OBJETIVO | Organize todas as linhas dos dados abaixo em uma tabela Markdown com as colunas "Nº" e "Linha", numerando-as e omitindo as linhas em branco. Deixe as imagens fora da resposta.

DADOS FORNECIDOS |

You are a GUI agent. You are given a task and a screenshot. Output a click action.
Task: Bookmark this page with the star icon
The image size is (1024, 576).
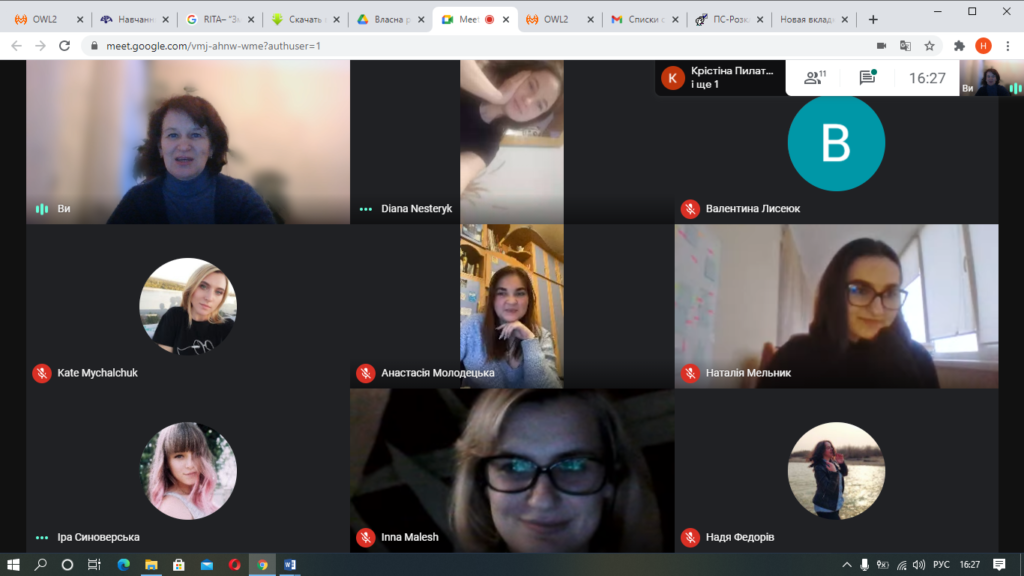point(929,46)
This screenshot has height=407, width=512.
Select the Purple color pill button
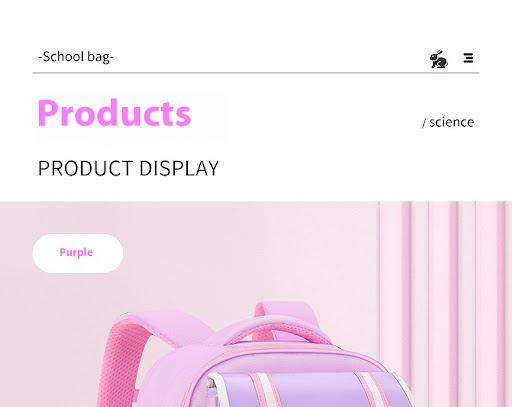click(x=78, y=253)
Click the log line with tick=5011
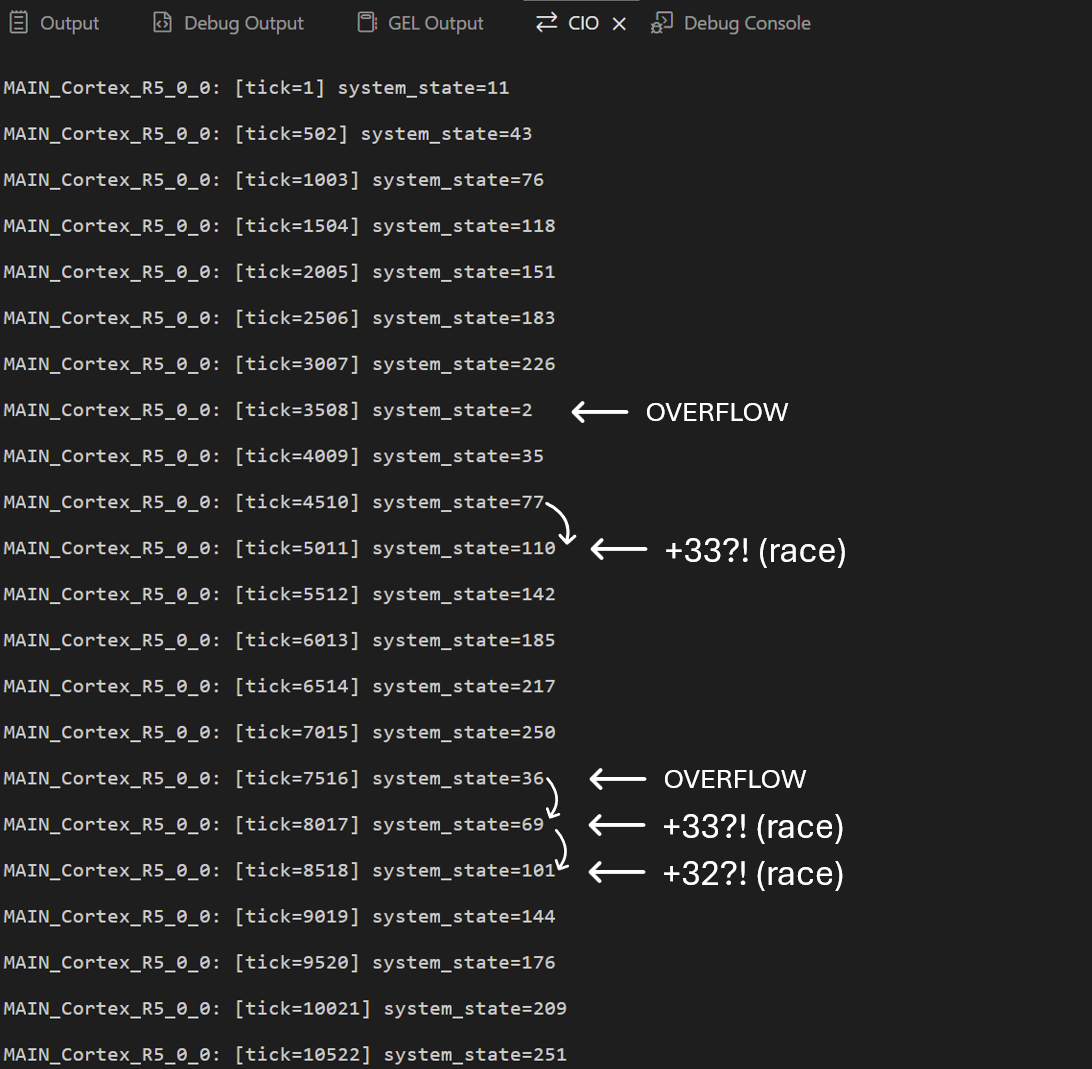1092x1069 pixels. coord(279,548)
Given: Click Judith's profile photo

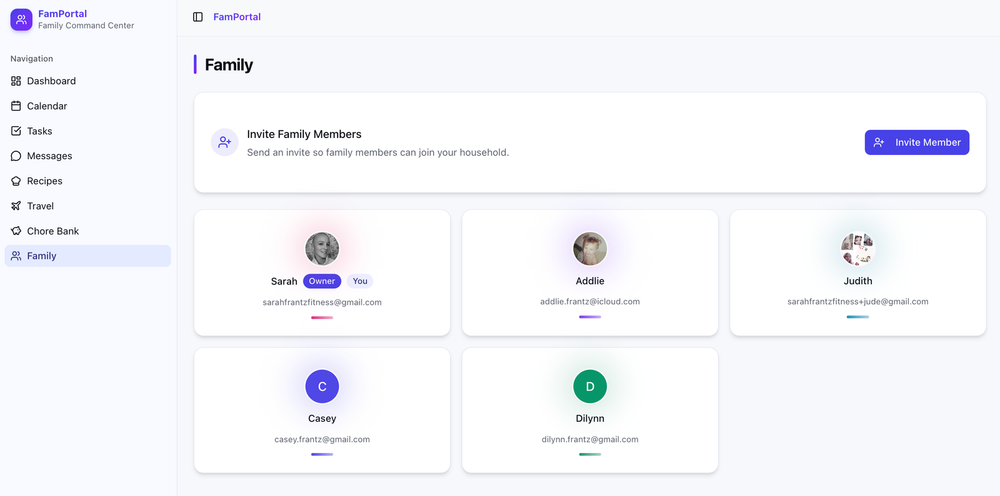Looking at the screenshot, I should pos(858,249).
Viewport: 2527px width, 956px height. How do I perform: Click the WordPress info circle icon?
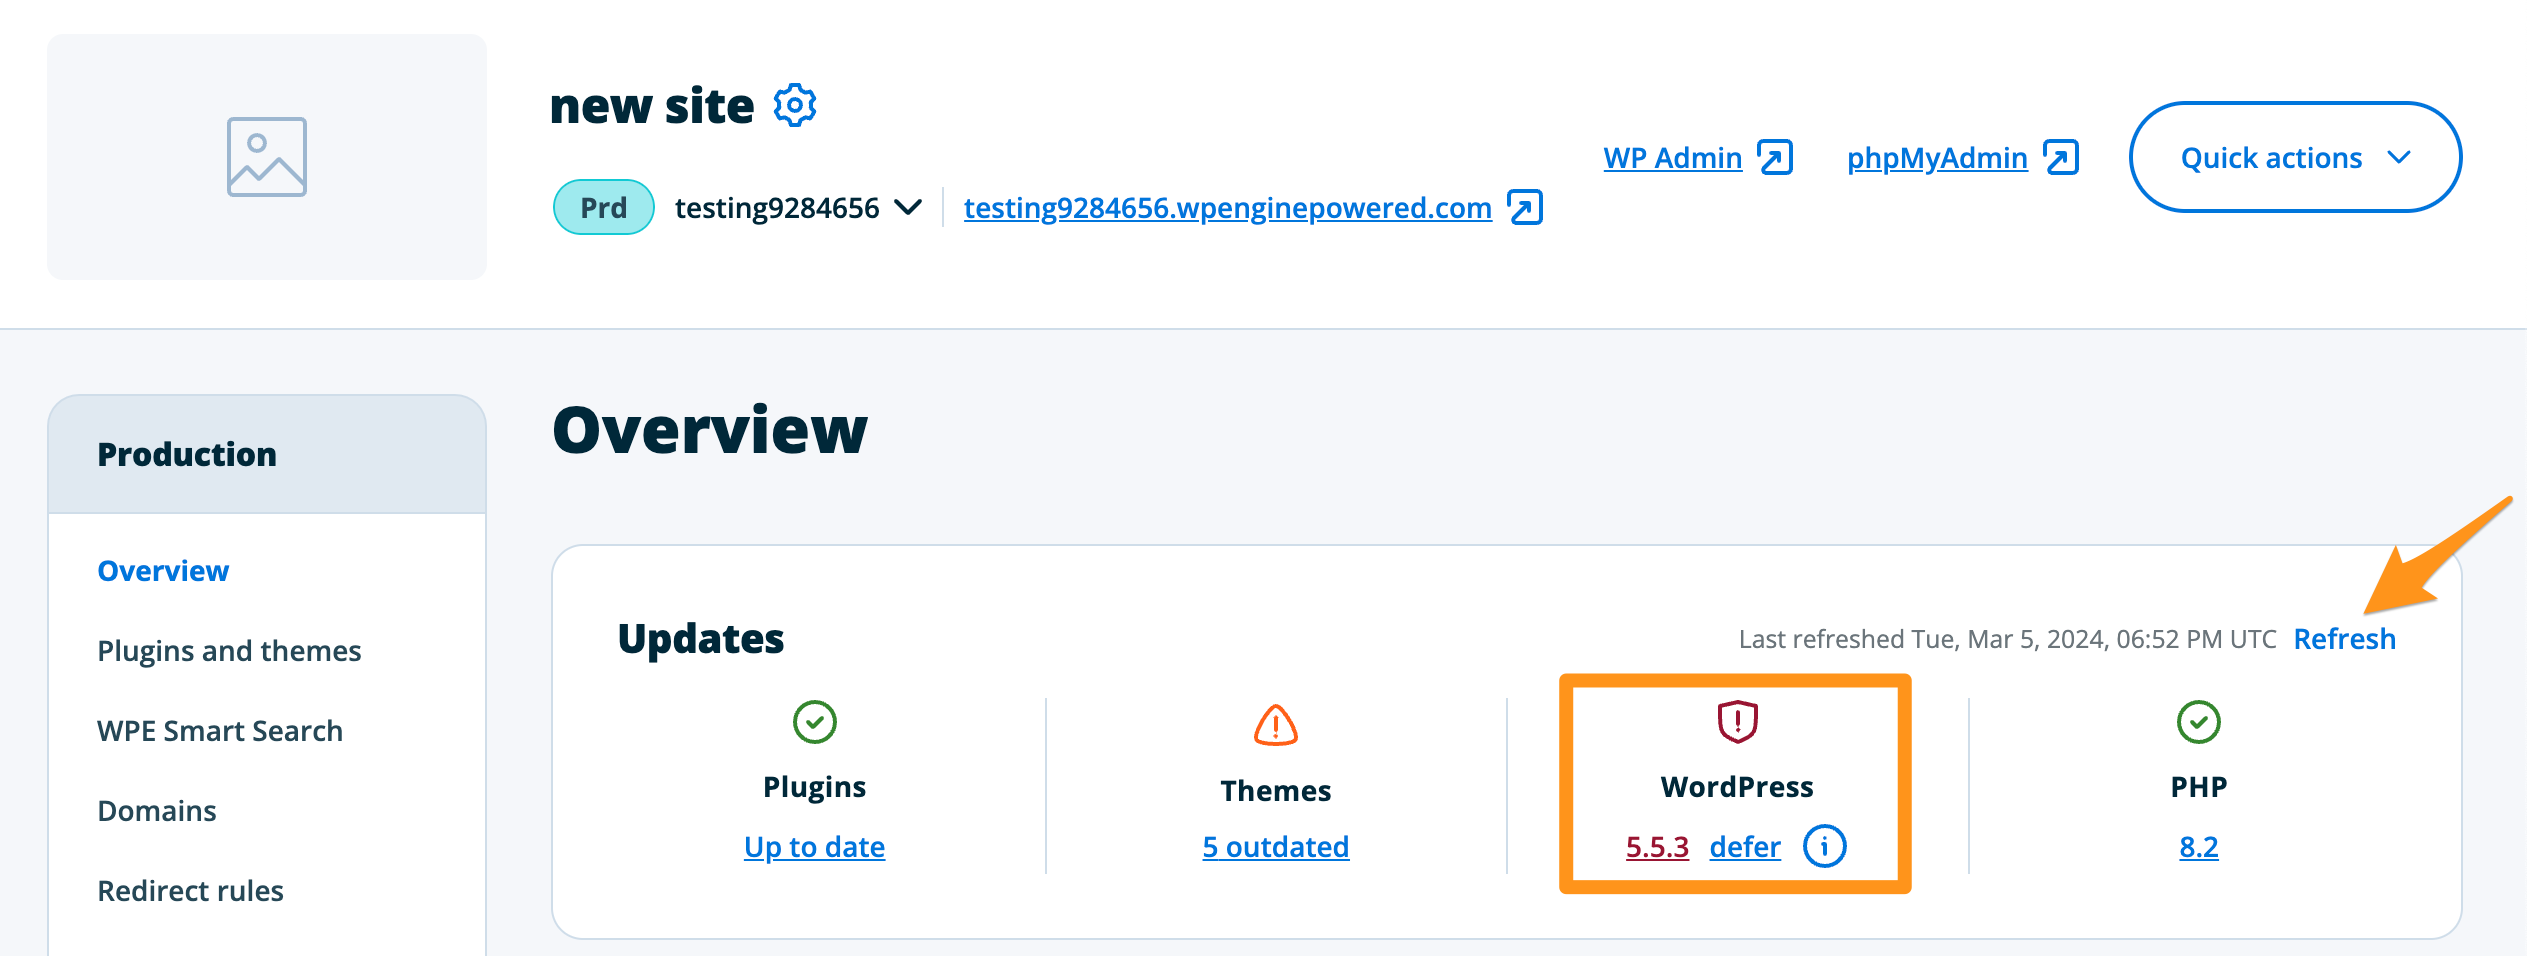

SOLUÇÃO |
| Nº | Linha |
|---|---|
| 1 | You are a GUI agent. You are given a task and a screenshot. Output a click action. |
| 2 | Task: Bookmark this page with the star icon |
| 3 | The image size is (1024, 576). |
| 4 | point(929,46) |
| 5 | This screenshot has height=407, width=512. |
| 6 | Select the Purple color pill button |
| 7 | click(x=78, y=253) |
| 8 | Click the log line with tick=5011 |
| 9 | 1092x1069 pixels. coord(279,548) |
| 10 | Given: Click Judith's profile photo |
| 11 | Looking at the screenshot, I should pos(858,249). |
| 12 | Viewport: 2527px width, 956px height. How do I perform: Click the WordPress info circle icon? |